**Your objective:** Repeat the full listing, word for word.

**Records to use:**
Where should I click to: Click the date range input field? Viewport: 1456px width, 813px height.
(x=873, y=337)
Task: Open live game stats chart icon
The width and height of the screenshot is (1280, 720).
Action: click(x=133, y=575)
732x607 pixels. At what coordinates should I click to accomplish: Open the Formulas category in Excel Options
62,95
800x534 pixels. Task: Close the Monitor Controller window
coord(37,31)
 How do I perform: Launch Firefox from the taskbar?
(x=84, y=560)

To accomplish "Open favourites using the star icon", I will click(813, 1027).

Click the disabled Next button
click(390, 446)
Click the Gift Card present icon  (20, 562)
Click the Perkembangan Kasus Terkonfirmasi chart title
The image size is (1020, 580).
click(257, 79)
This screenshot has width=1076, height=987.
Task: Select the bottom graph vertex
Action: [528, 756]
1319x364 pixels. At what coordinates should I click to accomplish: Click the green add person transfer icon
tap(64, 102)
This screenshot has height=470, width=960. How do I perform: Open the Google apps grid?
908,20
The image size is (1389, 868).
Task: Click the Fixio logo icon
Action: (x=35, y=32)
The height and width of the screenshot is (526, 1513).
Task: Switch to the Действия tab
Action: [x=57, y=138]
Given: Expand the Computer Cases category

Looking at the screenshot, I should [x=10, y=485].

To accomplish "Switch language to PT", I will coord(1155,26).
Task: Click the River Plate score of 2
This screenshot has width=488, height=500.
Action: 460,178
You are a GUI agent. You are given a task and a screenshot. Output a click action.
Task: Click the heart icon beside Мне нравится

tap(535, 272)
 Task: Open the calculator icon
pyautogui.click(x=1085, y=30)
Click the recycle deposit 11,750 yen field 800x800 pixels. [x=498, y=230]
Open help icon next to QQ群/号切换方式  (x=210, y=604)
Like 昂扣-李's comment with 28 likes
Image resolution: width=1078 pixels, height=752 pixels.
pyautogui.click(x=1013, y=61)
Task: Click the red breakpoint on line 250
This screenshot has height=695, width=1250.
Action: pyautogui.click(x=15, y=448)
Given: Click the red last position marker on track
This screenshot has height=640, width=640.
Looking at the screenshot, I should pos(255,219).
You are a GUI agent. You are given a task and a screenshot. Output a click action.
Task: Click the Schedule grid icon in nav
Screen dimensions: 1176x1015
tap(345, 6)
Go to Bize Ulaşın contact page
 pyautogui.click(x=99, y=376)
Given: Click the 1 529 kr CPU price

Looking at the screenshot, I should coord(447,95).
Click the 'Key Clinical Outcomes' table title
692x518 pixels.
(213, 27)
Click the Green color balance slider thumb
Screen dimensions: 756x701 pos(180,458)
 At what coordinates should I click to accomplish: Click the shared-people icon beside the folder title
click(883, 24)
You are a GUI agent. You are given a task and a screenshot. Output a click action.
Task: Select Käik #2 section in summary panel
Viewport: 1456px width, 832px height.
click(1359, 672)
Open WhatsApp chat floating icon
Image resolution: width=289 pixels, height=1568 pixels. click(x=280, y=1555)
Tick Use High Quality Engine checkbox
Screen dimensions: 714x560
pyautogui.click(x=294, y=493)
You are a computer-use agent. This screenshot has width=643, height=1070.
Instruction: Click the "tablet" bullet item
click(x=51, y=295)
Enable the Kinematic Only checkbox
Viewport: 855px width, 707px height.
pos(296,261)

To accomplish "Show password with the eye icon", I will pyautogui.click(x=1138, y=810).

**Response area:**
Where should I click to: Click the date range input field? Viewport: 1456px width, 813px height.
(x=873, y=337)
Task: Open live game stats chart icon
The width and height of the screenshot is (1280, 720).
Action: click(x=133, y=575)
732x607 pixels. At what coordinates should I click to accomplish: Open the Formulas category in Excel Options
62,95
800x534 pixels. Task: Close the Monitor Controller window
coord(37,31)
 How do I perform: Launch Firefox from the taskbar?
(x=84, y=560)

To accomplish "Open favourites using the star icon", I will click(813, 1027).

Click the disabled Next button
click(390, 446)
Click the Gift Card present icon  (20, 562)
Click the Perkembangan Kasus Terkonfirmasi chart title
The image size is (1020, 580).
click(257, 79)
This screenshot has width=1076, height=987.
Task: Select the bottom graph vertex
Action: [528, 756]
1319x364 pixels. At what coordinates should I click to accomplish: Click the green add person transfer icon
tap(64, 102)
This screenshot has height=470, width=960. How do I perform: Open the Google apps grid?
908,20
The image size is (1389, 868).
Task: Click the Fixio logo icon
Action: (x=35, y=32)
The height and width of the screenshot is (526, 1513).
Task: Switch to the Действия tab
Action: [x=57, y=138]
Given: Expand the Computer Cases category

Looking at the screenshot, I should [x=10, y=485].

To accomplish "Switch language to PT", I will coord(1155,26).
Task: Click the River Plate score of 2
This screenshot has width=488, height=500.
Action: 460,178
You are a GUI agent. You are given a task and a screenshot. Output a click action.
Task: Click the heart icon beside Мне нравится

tap(535, 272)
 Task: Open the calculator icon
pyautogui.click(x=1085, y=30)
Click the recycle deposit 11,750 yen field 800x800 pixels. [x=498, y=230]
Open help icon next to QQ群/号切换方式  (x=210, y=604)
Like 昂扣-李's comment with 28 likes
Image resolution: width=1078 pixels, height=752 pixels.
pyautogui.click(x=1013, y=61)
Task: Click the red breakpoint on line 250
This screenshot has height=695, width=1250.
Action: pyautogui.click(x=15, y=448)
Given: Click the red last position marker on track
This screenshot has height=640, width=640.
Looking at the screenshot, I should pos(255,219).
You are a GUI agent. You are given a task and a screenshot. Output a click action.
Task: Click the Schedule grid icon in nav
Screen dimensions: 1176x1015
tap(345, 6)
Go to Bize Ulaşın contact page
 pyautogui.click(x=99, y=376)
Given: Click the 1 529 kr CPU price

Looking at the screenshot, I should coord(447,95).
Click the 'Key Clinical Outcomes' table title
692x518 pixels.
(213, 27)
Click the Green color balance slider thumb
Screen dimensions: 756x701 pos(180,458)
 At what coordinates should I click to accomplish: Click the shared-people icon beside the folder title
click(883, 24)
You are a GUI agent. You are given a task and a screenshot. Output a click action.
Task: Select Käik #2 section in summary panel
Viewport: 1456px width, 832px height.
click(1359, 672)
Open WhatsApp chat floating icon
Image resolution: width=289 pixels, height=1568 pixels. click(x=280, y=1555)
Tick Use High Quality Engine checkbox
Screen dimensions: 714x560
pyautogui.click(x=294, y=493)
You are a computer-use agent. This screenshot has width=643, height=1070.
Instruction: Click the "tablet" bullet item
click(x=51, y=295)
Enable the Kinematic Only checkbox
Viewport: 855px width, 707px height.
pos(296,261)

To accomplish "Show password with the eye icon", I will pyautogui.click(x=1138, y=810).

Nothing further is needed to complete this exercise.